Он заработал несколько копеек, купил хлеба, но есть его не мог. Много дней подряд он потом ругал себя за то, что так низко пал.
Тут подоспел какой-то праздник, евреи шли молиться. Увязавшись за ними, он подошел к большой синагоге. Дверь была открыта, и Лям увидел, что внутри все очень красиво: и золото, и серебро, и бархат, и хрусталь, узоры на стенах и всякие разноцветные окна. У амвона стоял кантор, и на голове у него было что-то вроде короны.
У порога дежурил синагогальный служка, одетый «по-генеральски». Он Ляма не пропустил. Лям остался стоять на пороге.
А там, внутри, вдруг поднялся какой-то близорукий жердина в цилиндре и давай молоть языком. Это была какая-то мешанина русских и древнееврейских слов, которую он жевал нараспев, взмахивая при этом своими длинными руками и складывая их наподобие обруча. По всему видать, это был очень важный проповедник, и произносил он очень важную проповедь, потому что не успел он начать, как все тут же стали пробираться к дверям.
Лям смотрел, как люди расходятся по домам, и снова почувствовал муки голода и ужас одиночества.
Откуда-то донесся обрывок разговора:
— Комната довольно велика, только одна стена сырая; все же можно отгородить и сдать какому-нибудь парню.
Лям обернулся: какой-то рыжий еврей сказал это другому, потом попрощался с ним и пошел прочь. Лям — за ним. Сейчас он подойдет к рыжему и скажет; и все же он не решался. Так шли они улица за улицей, пока рыжий не подошел к своей квартире. На двери красовалась маленькая вывеска: на белом фоне стояли зеленые брюки с непомерно широкими красными лампасами. Еще здесь были жилетка и сюртук.
Лям собрался с духом:
— Не найдется ли у вас местечко для ночлега?
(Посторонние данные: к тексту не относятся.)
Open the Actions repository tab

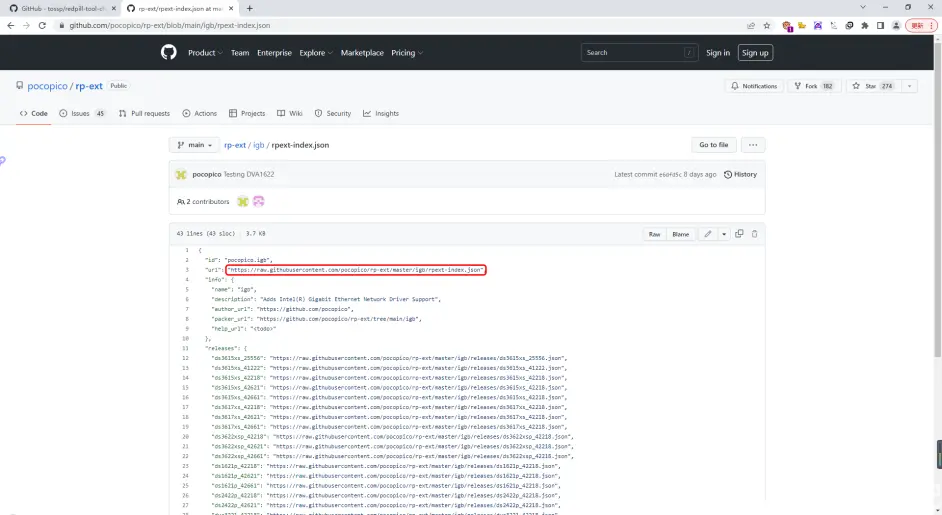[x=200, y=114]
Рыжий портняжка смерил его взглядом:
— Нет.
Лям медленно тронулся дальше. За его спиной снова хлопнула дверь. Лям обернулся. Рыжий портняжка рукой звал его к себе.
Ляму дали мешок, старую одежку для подстилки и показали на большое окно возле сырой, заплесневевшей стены. Лям был в восторге от своего ложа.
Рыжий портняжка, которого звали Шимельс, ханжа и коварная псина, обращался с Лямом так, точно заарендовал всего его вместе с потрохами, — он требовал, чтобы Лям обязательно молился.
Лям спервоначалу боялся лишиться ночлега, поэтому вставал чуть свет, уходил из дому и возвращался только поздно ночью. Когда Шимельс дома, все тихо; его жена и двое детей ходят на цыпочках.
Однажды, проходя через кухню, Лям увидел девичье плечо, склоненное над швейной машиной. Девушка искоса глянула на него. С тех пор Лям потерял покой. Он стал расспрашивать детей; стал прислушиваться к разговорам и кое-что разузнал.
Рива-жилетница работает здесь уже три года. Родом она из колонии Бобровый Кут. Она рвется к себе домой, но хозяин не отдает ей заработанные деньги. Шимельс уверяет, что заработок за три года будет ее приданым. Пусть она только поработает у него еще несколько лет, и он все отдаст ей с процентами.
Глядя на постное, благочестивое лицо рыжего Шимельса, никогда не скажешь, что у него на кухне вот уже три года мается молодая девушка.
Рива работает с рассвета допоздна. Она уже испортила себе глаза. Ляму это известно, хотя он еще не обмолвился с нею и словечком, даже толком не разглядел ее.
Но она, видно, уже раскусила, что за птица Лям: недаром он каждое утро находит на окошке у себя кусочек сахара. И когда только она успевает подбросить ему это? Ляму хочется поближе познакомиться с ней. Она единственный человек, который догадывается о состоянии его финансов, несмотря на то, что весь день сидит, согнувшись в три погибели за машиной. Вот бы ей еще узнать про несчастье с Петриком!
Понемногу между Лямом и Шимельсом росла глухая ненависть друг к другу. Дай бог, чтобы все это благополучно кончилось!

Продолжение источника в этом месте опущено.